Increased contractile response to 5-hydroxytryptamine1-receptor stimulation in pulmonary arteries from chronic hypoxic rats: role of pharmacological synergy

Abstract

1. 5-Hydroxytryptamine (5-HT)(1)-receptor-induced contraction is enhanced, or uncovered, by elevated vascular tone in many arteries including pulmonary arteries. In hypoxia-induced pulmonary hypertension, the endogenous tone of pulmonary arteries is elevated and this may contribute to increased 5-HT(1)-receptor-induced contraction. Here we investigate the influence of vascular tone induced by endothelin-1 (ET-1), neuropeptide Y (NPY), KCl, 4-aminopyridine (inactivator of K(v) channels, 4-AP) or the calcium ionophore A23187 on contractile responses to the 5-HT(1)-receptor agonist 5-carboxamidotryptamine (5-CT) in small muscular pulmonary arteries from control rats and rats exposed to chronic hypoxia. The influence of the nitric oxide synthase inhibitor N(omega)-nitro-L-arginine methyl ester (L-NAME, 100 microM) was also studied. These conditions were chosen to mimic those that influence pulmonary vascular tone in hypoxia-induced pulmonary hypertension. 2. In control rat small pulmonary arteries, only high concentrations of 5-CT (>1 microM) induced vasoconstriction. Tone induced by NPY, 4-AP and A23187 had no effect on responses to 5-CT whilst responses to 5-CT were increased by ET-1- and KCl-induced tone. In the presence of L-NAME these responses to 5-CT were enhanced further. 3. Responses to 5-CT were enhanced 3 - 4 fold in small pulmonary arteries from hypoxia-exposed, pulmonary hypertensive rats and neither L-NAME nor increasing tone with NPY, 4-AP, A23187, ET-1 or KCl had any further effect on responses to 5-CT. 4. The results suggest that inhibition of nitric oxide synthase combined with KCl- or ET-1-induced vascular tone potentiates responses to 5-HT(1)-receptor-induced contraction in pulmonary arteries in a synergistic fashion and this mimics the effects of chronic hypoxic exposure.

Figure 1

Effect of increasing vascular tone with neuropeptide Y (NPY, n=6), 4-amidopyridine (4-AP, n=6), the calcium ionophore A23187 (n=6) and the nitric oxide synthase inhibitor N^ω-nitro-L-arginine methyl ester (L-NAME, 100 μM, n=7) on contractile responses to 5-carboxamidotryptamine (5-CT, control: n=12) in control rat isolated small muscular pulmonary arteries.
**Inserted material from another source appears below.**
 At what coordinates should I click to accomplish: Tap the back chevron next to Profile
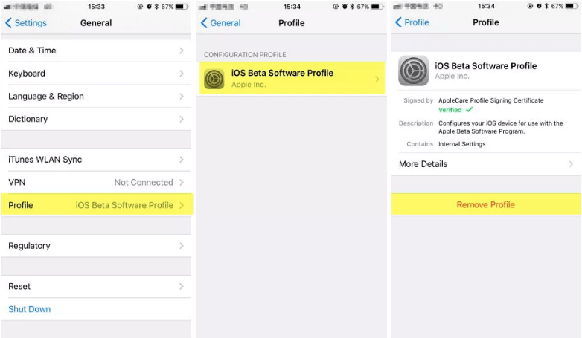tap(398, 22)

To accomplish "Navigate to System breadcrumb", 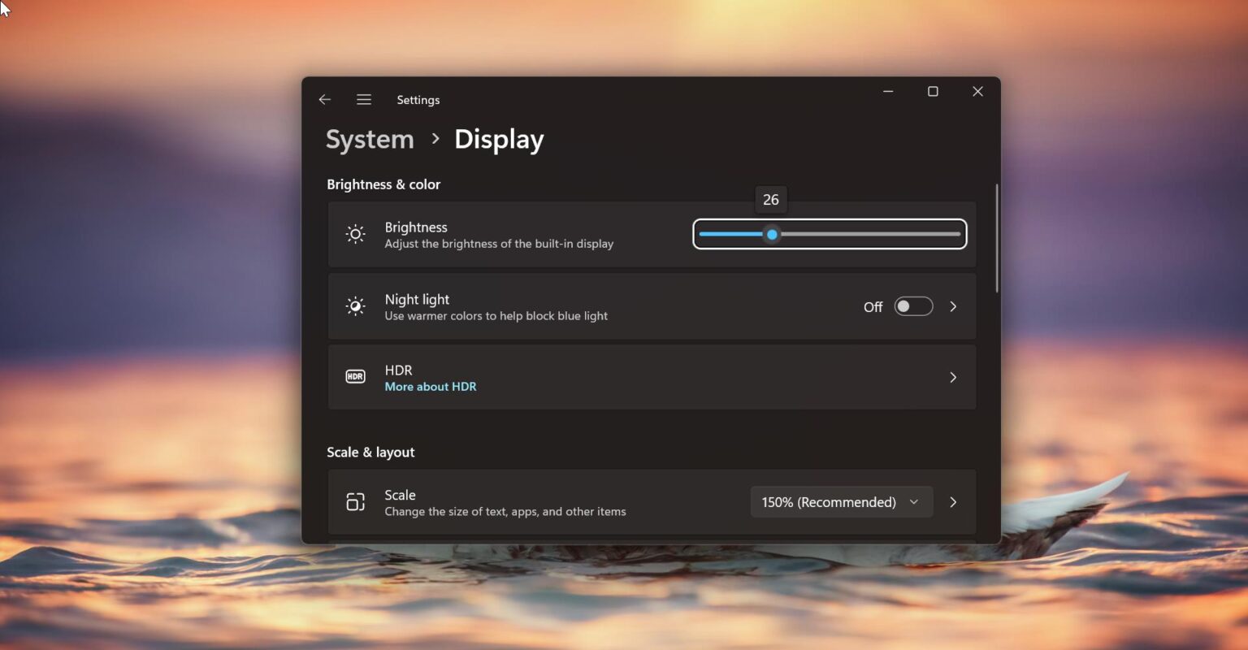I will 370,139.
Responses are shown as the percentage response to a contraction to 50 mM KCl. Data is shown as means±s.e.mean. n=number of rats.

Figure 2

Effect of increasing vascular tone with endothelin-1 (ET-1, n=8) and KCl (n=9), ET-1 plus the nitric oxide synthase inhibitor N^ω-nitro-L-arginine methyl ester (L-NAME, 100 μM, n=6) and KCl plus L-NAME (n=8) on contractile responses to 5-carboxamidotryptamine (5-CT, control: n=12) in control rat isolated small muscular pulmonary arteries. Responses are shown as the percentage response of a contraction to 50 mM KCl. Data is shown as means±s.e.mean. n=number of rats. Control data shown is as for Figure 1.

Figure 3

Responses to 5-carboxamidotryptamine (5-CT) in control (n=12) and chronic hypoxic (n=6) rat isolated small muscular pulmonary arteries. Responses are shown as the percentage response of a contraction to 50 mM KCl. Data is shown as means±s.e.mean. n=number of rats.

Figure 4

Effect of increasing vascular tone with the nitric oxide synthase inhibitor N^ω-nitro-L-arginine methyl ester (L-NAME, 100 μM, n=6), endothelin-1 (ET-1, in the presence (n=6) and absence (n=6) of L-NAME), KCl (in the presence (n=6) and absence (n=6) of L-NAME) on contractile responses to 5-carboxamidotryptamine (5-CT, control: n=6) in chronic hypoxic rat isolated small muscular pulmonary arteries. Responses are shown as the percentage response of a contraction to 50 mM KCl. Data is shown as means±s.e.mean. n=6 rats. Control data shown is as for Figure 3.